To keep the App safe and lawful, the free-text goals you submit are automatically screened (including by an automated model). We may decline to generate content and instead show a gentle redirect when a request involves, for example, harm to yourself or others, sexual content, content involving minors, demands about another identifiable person’s choices, or guarantees of specific financial or medical outcomes.

8. Security

We use technical and organizational measures—including encryption in transit and at rest, access controls, and a backend that keeps AI-provider credentials server-side—to protect your information. No method of transmission or storage is completely secure, and we cannot guarantee absolute security.

9. Your choices and rights

You can, at any time:

access, edit, or delete your photos and generated images in the App;
delete your account, which removes your reference photo, generated images, and associated personal data within [30] days, except where we must retain limited records for legal, tax, or fraud-prevention purposes;
manage notifications and tracking in your device settings;
manage your subscription through your Apple account.

Depending on where you live, you may also have rights to access, correct, delete, port, or restrict processing of your personal data, to withdraw consent, and to not be discriminated against for exercising these rights. To make a request, contact [[email protected]]. We will verify your request and respond within the time required by applicable law.

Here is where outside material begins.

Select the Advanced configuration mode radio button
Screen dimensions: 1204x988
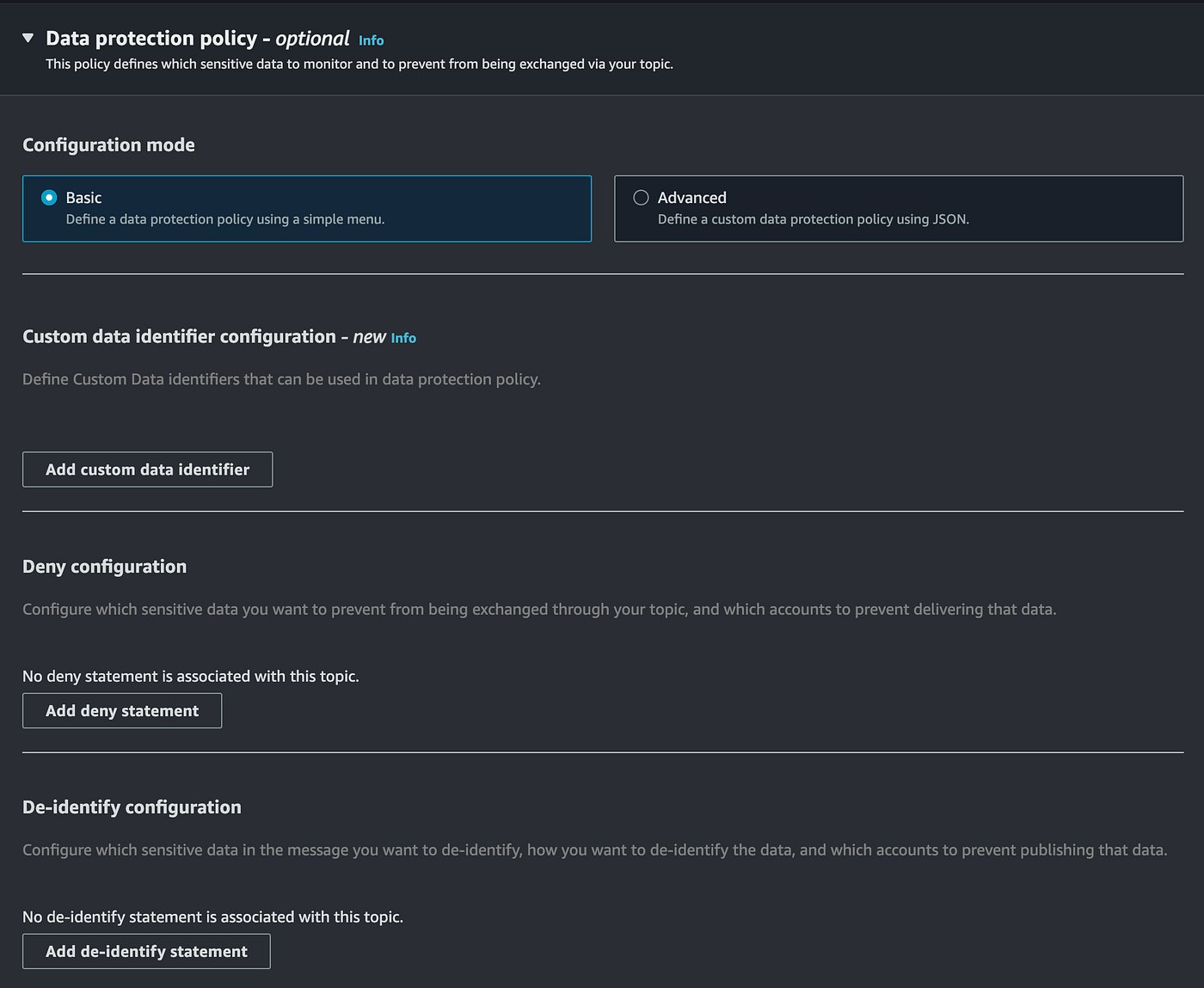pos(641,198)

10. U.S. state privacy rights

If you are a resident of a U.S. state with a privacy law (such as California, Colorado, Virginia, and others), you may have the rights described in Section 9, including the right to opt out of “sharing” or “sale” for cross-context behavioral advertising. The simplest way to opt out is to decline the App Tracking Transparency prompt or disable tracking in your device settings. You may also contact us at [[email protected]]. We do not knowingly process the sensitive data of, or “sell”/“share” data about, anyone under 18.

11. International users

We are based in [STATE/COUNTRY] and process data there and in the locations of our service providers. If you use the App from outside that country, you understand your information may be transferred to and processed in countries with different data-protection laws. Where required, we use appropriate safeguards (such as Standard Contractual Clauses) for international transfers.

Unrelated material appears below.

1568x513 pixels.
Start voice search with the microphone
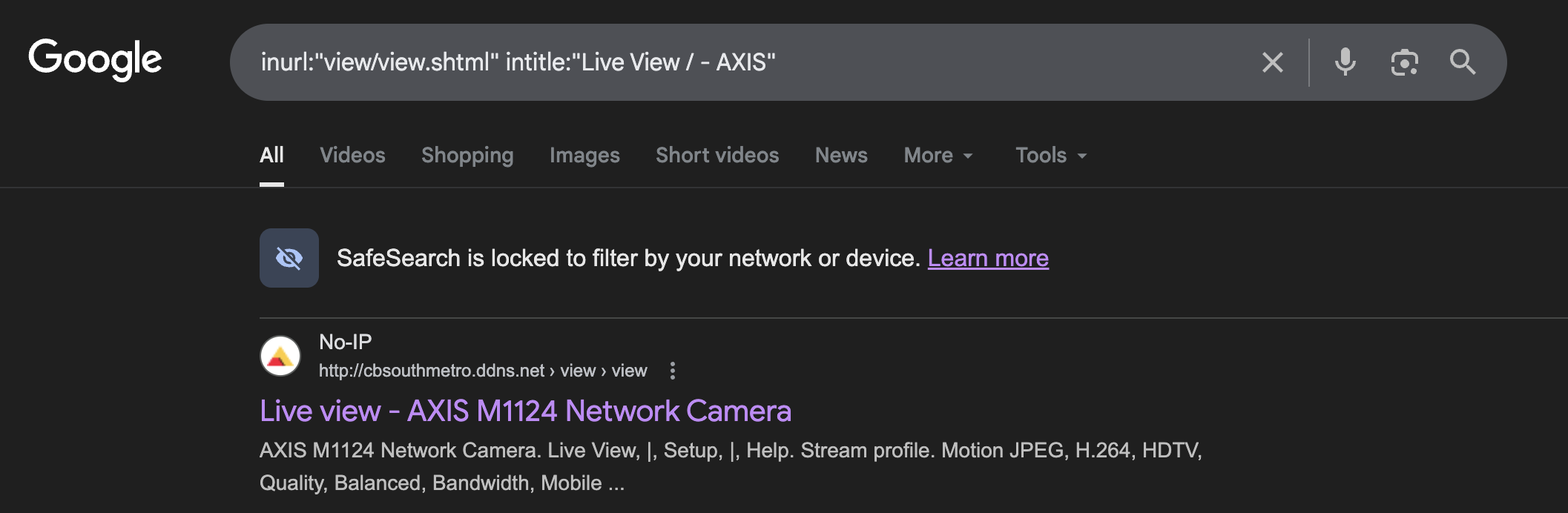point(1345,62)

12. Changes to this policy

We may update this Privacy Policy from time to time. If we make material changes, we will update the “Last updated” date and, where appropriate, notify you in the App. Your continued use after an update means you accept the revised policy.

13. Contact

[LEGAL ENTITY NAME]
[Address, optional]
[[email protected]]

[ PLACEHOLDER — LEGAL REVIEW REQUIRED ]
Not legal advice. Complete every [ bracketed ] placeholder — legal entity, jurisdiction, contact email, effective date, named sub-processors, and the [30]-day deletion window — and have counsel review before publishing. Verify two claims first: that your Google Gemini API agreement does not permit training on your content, and the exact selfie-retention behavior in the build.